1.1. Air temperatures

1. Hourly air temperatures

2. Hourly urban-rural temperature differences (Δt)

3. Typical UHI intensity cycles

4. UHI maps

Cities and heat: building brightness temperatures measured with a FLIR E6 infrared camera. Anthony (2016) , Strasbourg, April 11, 2016.
  1. Hourly air temperatures

On an annual average, cities are warmer than rural areas and this can go up to several degrees. For a city like Strasbourg Eurometropole (France), the city center is 1 to 2 degrees warmer than the countryside. The temperature differences between the city and the countryside are especially strongest on sunny days, when intense solar radiation is stored in the urban fabric. The heat accumulated in town during the day is released and trapped into the urban canyons at night. This is the well-known nighttime urban heat island (UHI). Urban heat island is essentially a nocturnal phenomenon since the air temperature is the same between the city and the countryside during the day (Figure 3).

Figure 3. Air temperature at Strasbourg (town) and Entzheim (rural) on august 15, 2002 (fair weather day). Time is in UTC.

2. Hourly urban-rural temperature differences (Δt)

The urban heat island intensifies over time as heat from solar radiation is stored in the urban fabric (accumulation effect, Figure 4). This is clearly visible at the start of this winter period of 11 sunny days: the heat island is only +2 ° the first night (february 17-18), but it reaches +6.5 ° at the end (february 26-27, red circle) before the weather changes really (march 1). During daytime of the whole period, the heat island disappears systematically around midday and the town becomes a urban cool island (green circle). Urban cool islands appear preferably during seasons when the sun is low over the horizon and on cool days. The air over rural areas can warm faster during the morning than air enclosed in the shaded urban canyons.

Figure 4. Temperature differences (Δt) between Strasbourg (town) and Entzheim (rural). Period of 11 sunny days from February 18 to March 1, 2002.
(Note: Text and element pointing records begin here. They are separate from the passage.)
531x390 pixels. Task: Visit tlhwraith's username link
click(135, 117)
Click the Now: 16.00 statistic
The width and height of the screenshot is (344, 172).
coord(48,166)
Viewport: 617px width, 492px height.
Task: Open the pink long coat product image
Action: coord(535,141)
3. Typical UHI intensity cycles

The intensity of the urban heat island depends mainly on the amount of solar radiation that the urban fabric has absorbed. It is therefore a phenomenon whose intensity varies according to daily weather conditions (insolation), but also according to the seasons (Figure 5a and 5b). The urban heat island is strongest during the summer period (JJA), when solar radiation is most intense, and decreases during the intermediate periods: spring (MAM) and autumn (SON). It reaches the minimum intensity in winter (DJF). The cool island is systematically present during the day, in autumn, spring and winter.

Figure 5a. Strasbourg (town) / Entzheim (rural) temperature differences during sunny days only (insolation fraction> 0.9).
X axis: normalized time (0 = midnight; 0.25 = sunrise; 0.5 = solar noon; 0.75 = sunset).
Y axis: temperature difference between town and country (in ° C).
Figure 5b. Example of seasonal and diurnal cycles of the urban heat island at Strasbourg (France) during the year 2003. Days succeed from top to bottom and hours from left to right (UTC time).

4. UHI maps

It is possible to obtain maps of heat island. Several techniques can be used (satellite images, observation networks, simulations). Nocturnal satellite infrared images can be exploited to map UHI. However, this technique suffers of several disadvantages. Among these: 1) emissivity of the surface elements must be known to obtain realistic surface temperatures; 2) surface temperatures are sometimes significantly different from air temperatures...

Maps of air temperatures can be obtained with temperatures measured by networks. For that it is necessary to use sophisticated geostatistical processing techniques which allow information of different kinds to be crossed (i.e. air temperatures and land use). Figure 6 is an example of heat island map obtained with such techniques. It shows that there is a brutal transition (cliff) between the countryside and the city. It shows also that the urban heat island is not homogeneous in the city: fresh zones (basins) appears in places where vegetation is dense (parks...).

Figure 6. Urban heat island at Strasbourg during the night of august 18, 2002 (after De Hatten, 2003). The map of air temperature was made with a combination of mobile measurements (black lines), fixed stations (black squared) and land use.